**Instructions to follow**
Write out, with no changes, every line starting at the one that contains "Viewport: 1472px width, 812px height." and ending at the last line of the data below. Leave pictures out.
_ _ _ _ _ _ _
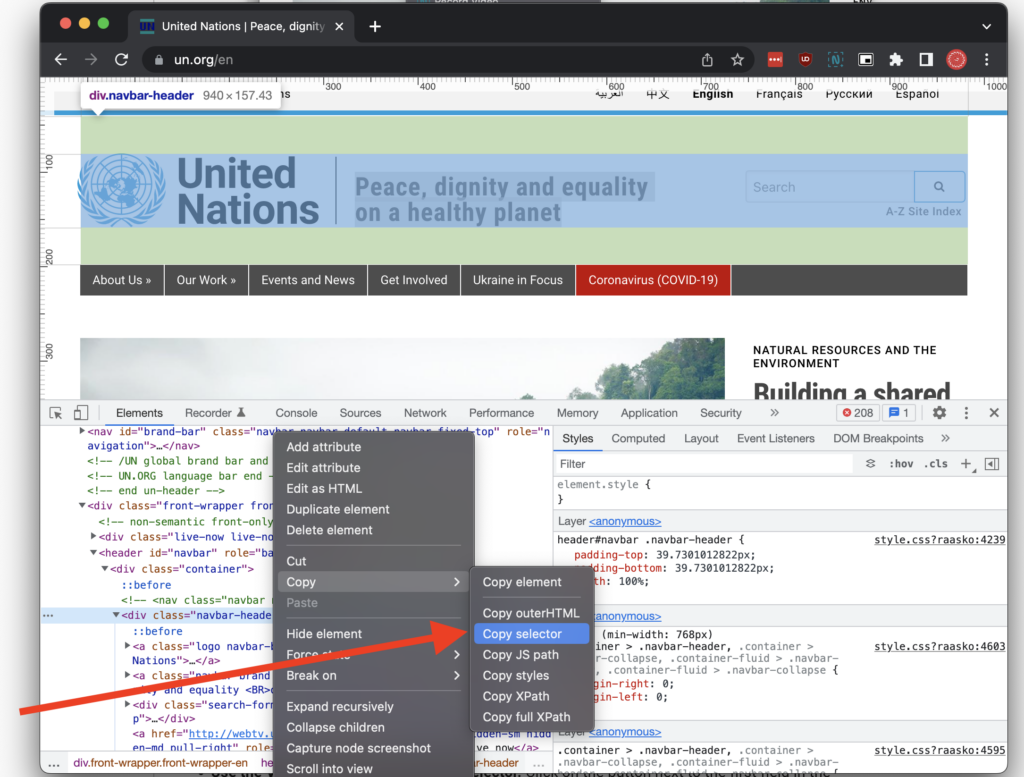Open DevTools settings gear
The width and height of the screenshot is (1024, 777).
938,412

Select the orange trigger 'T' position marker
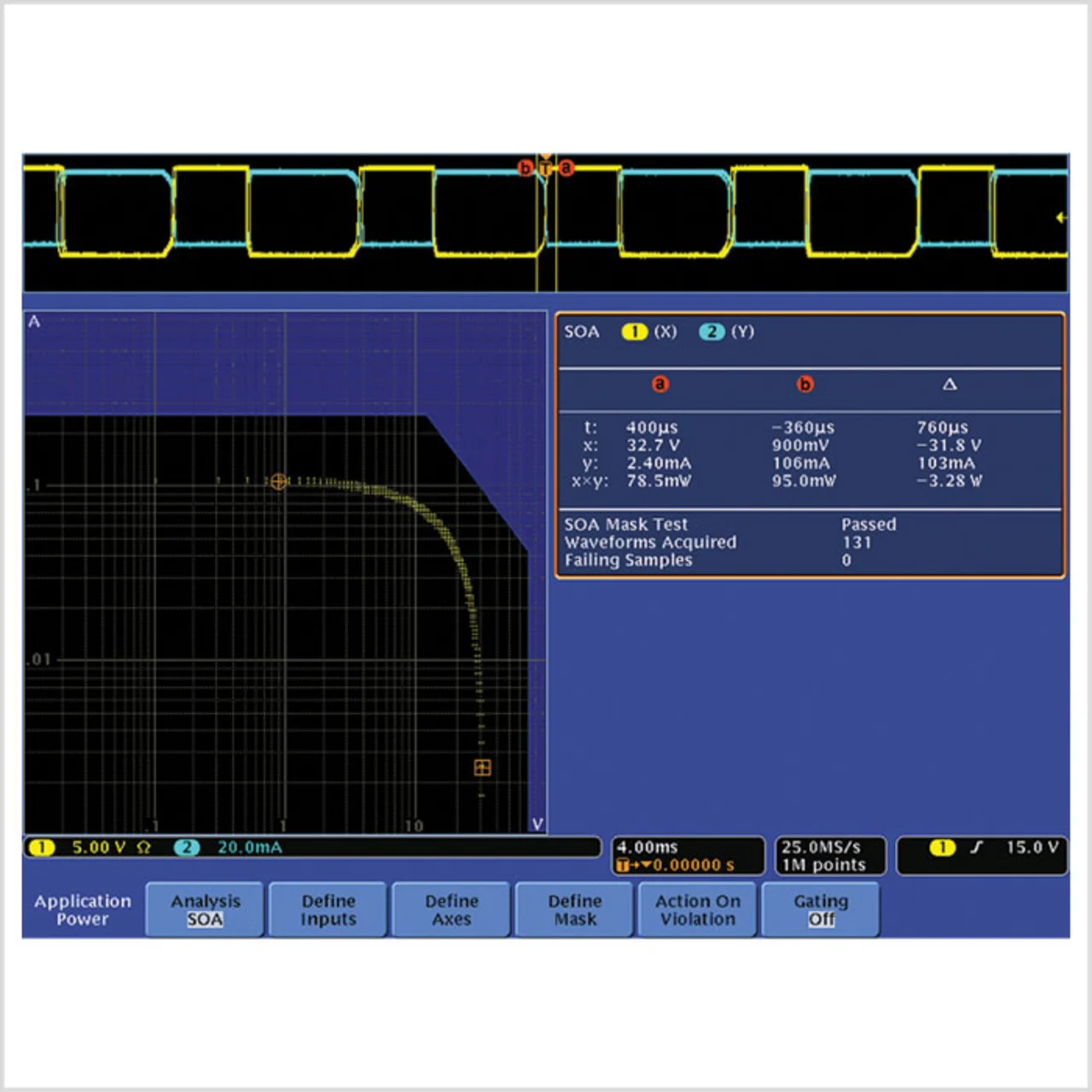(545, 168)
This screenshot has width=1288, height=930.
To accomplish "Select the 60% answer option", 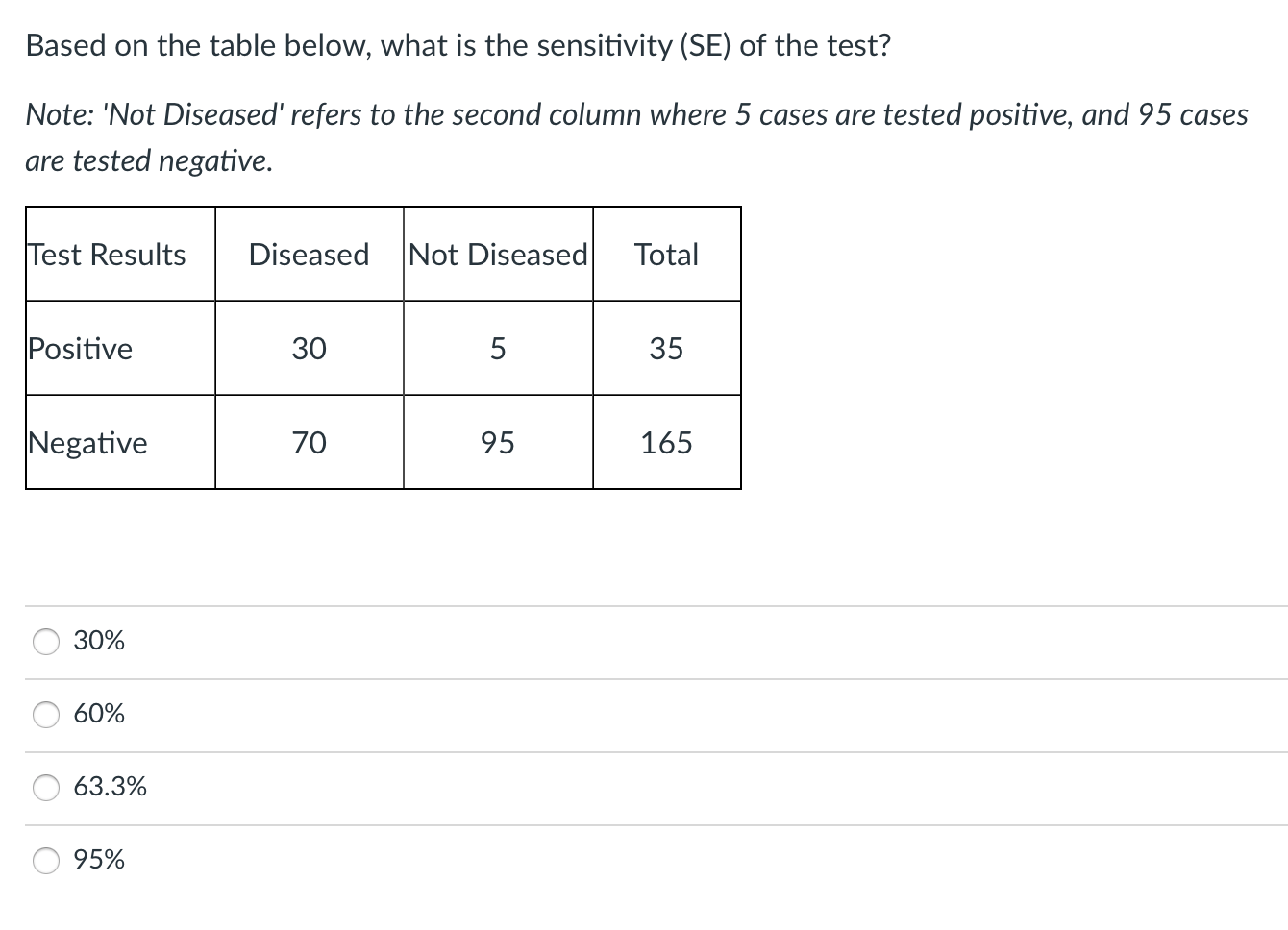I will coord(45,714).
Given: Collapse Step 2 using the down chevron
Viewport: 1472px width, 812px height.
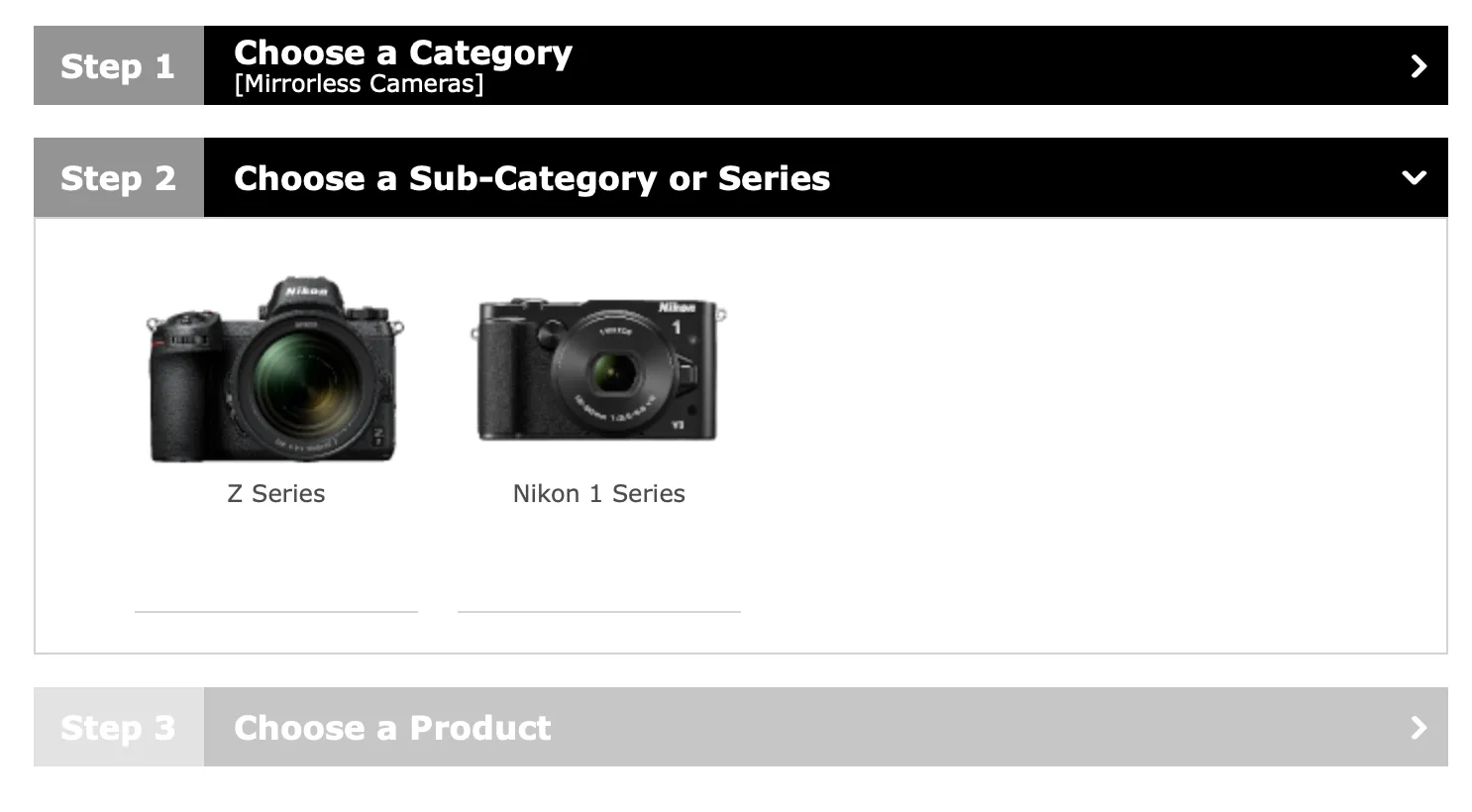Looking at the screenshot, I should (1415, 178).
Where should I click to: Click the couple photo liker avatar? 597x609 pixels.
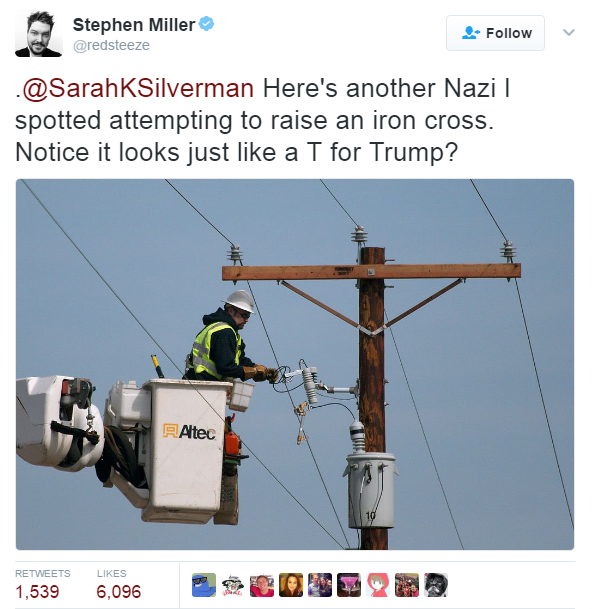coord(320,585)
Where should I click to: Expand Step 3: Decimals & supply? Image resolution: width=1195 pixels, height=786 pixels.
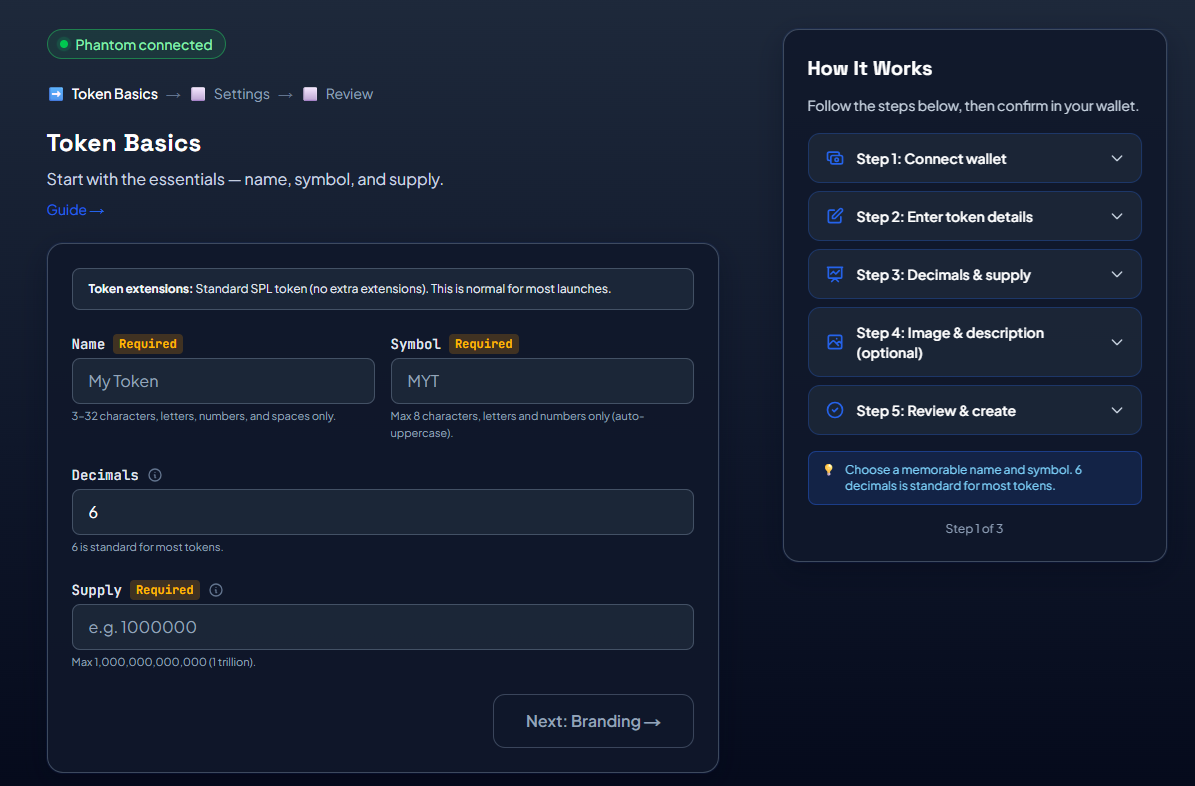[1117, 274]
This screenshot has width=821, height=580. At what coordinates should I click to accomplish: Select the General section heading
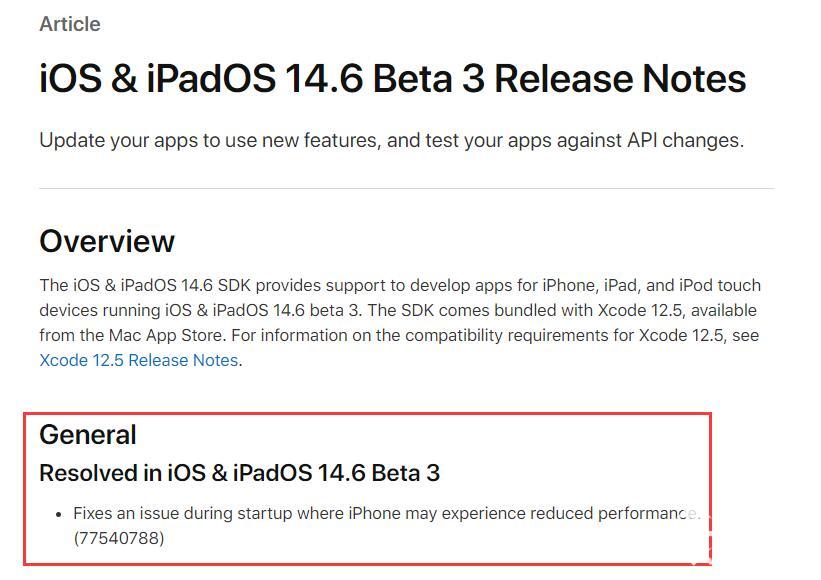coord(88,435)
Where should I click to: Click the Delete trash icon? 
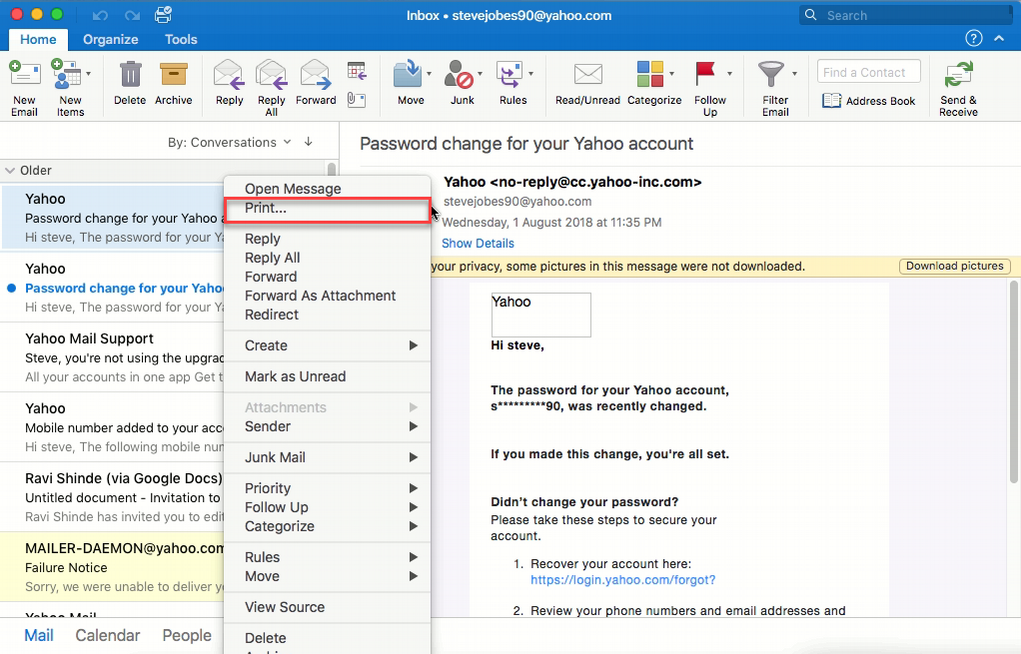130,76
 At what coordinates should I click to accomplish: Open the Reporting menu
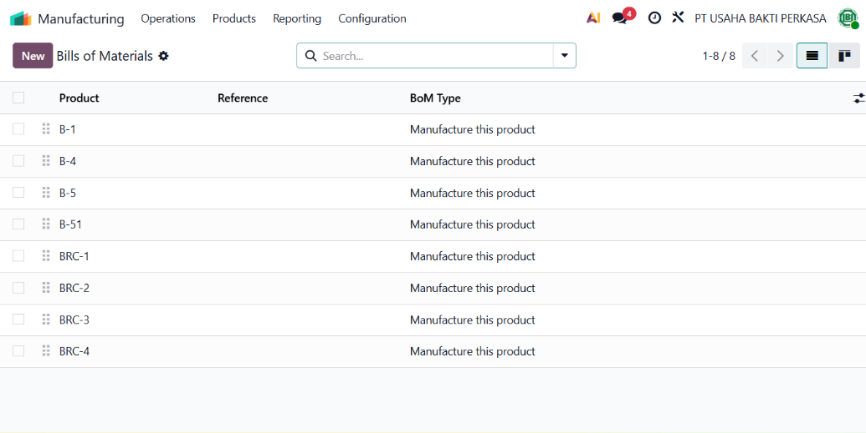297,19
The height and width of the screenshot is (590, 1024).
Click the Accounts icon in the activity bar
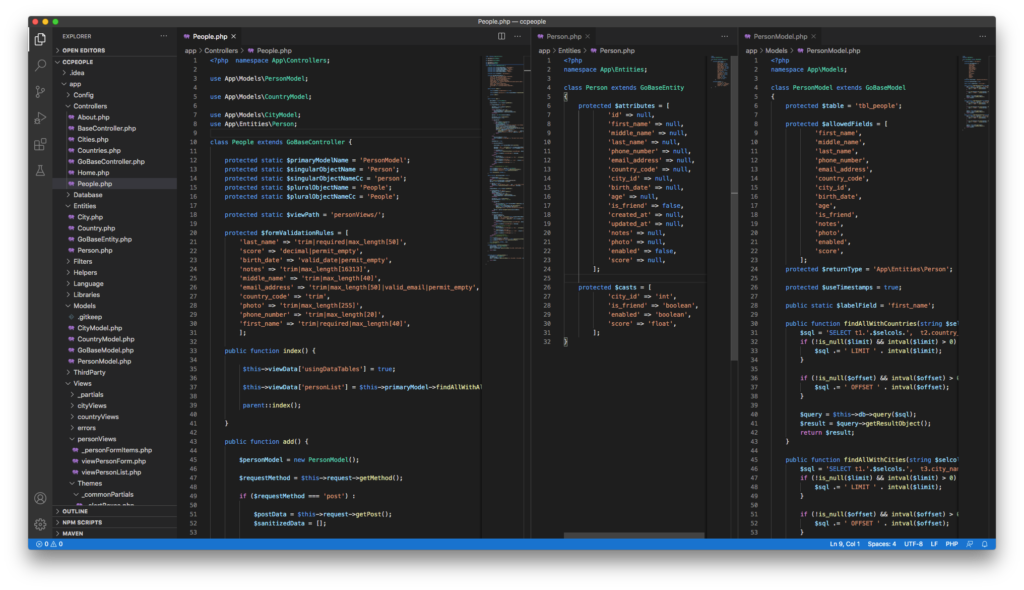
_ _ _ _ _ _ _
**Your response**
Viewport: 1472px width, 812px height.
Looking at the screenshot, I should (1415, 178).
Where should I click to: Click the couple photo liker avatar? 597x609 pixels.
coord(320,585)
Where should I click to: Expand Step 3: Decimals & supply? Image resolution: width=1195 pixels, height=786 pixels.
[1117, 274]
This screenshot has width=821, height=580. At what coordinates should I click to accomplish: Select the General section heading
coord(88,435)
Where should I click to: Click the Delete trash icon? 
130,76
 At what coordinates should I click to accomplish: Open the Reporting menu
297,19
The height and width of the screenshot is (590, 1024).
Click the Accounts icon in the activity bar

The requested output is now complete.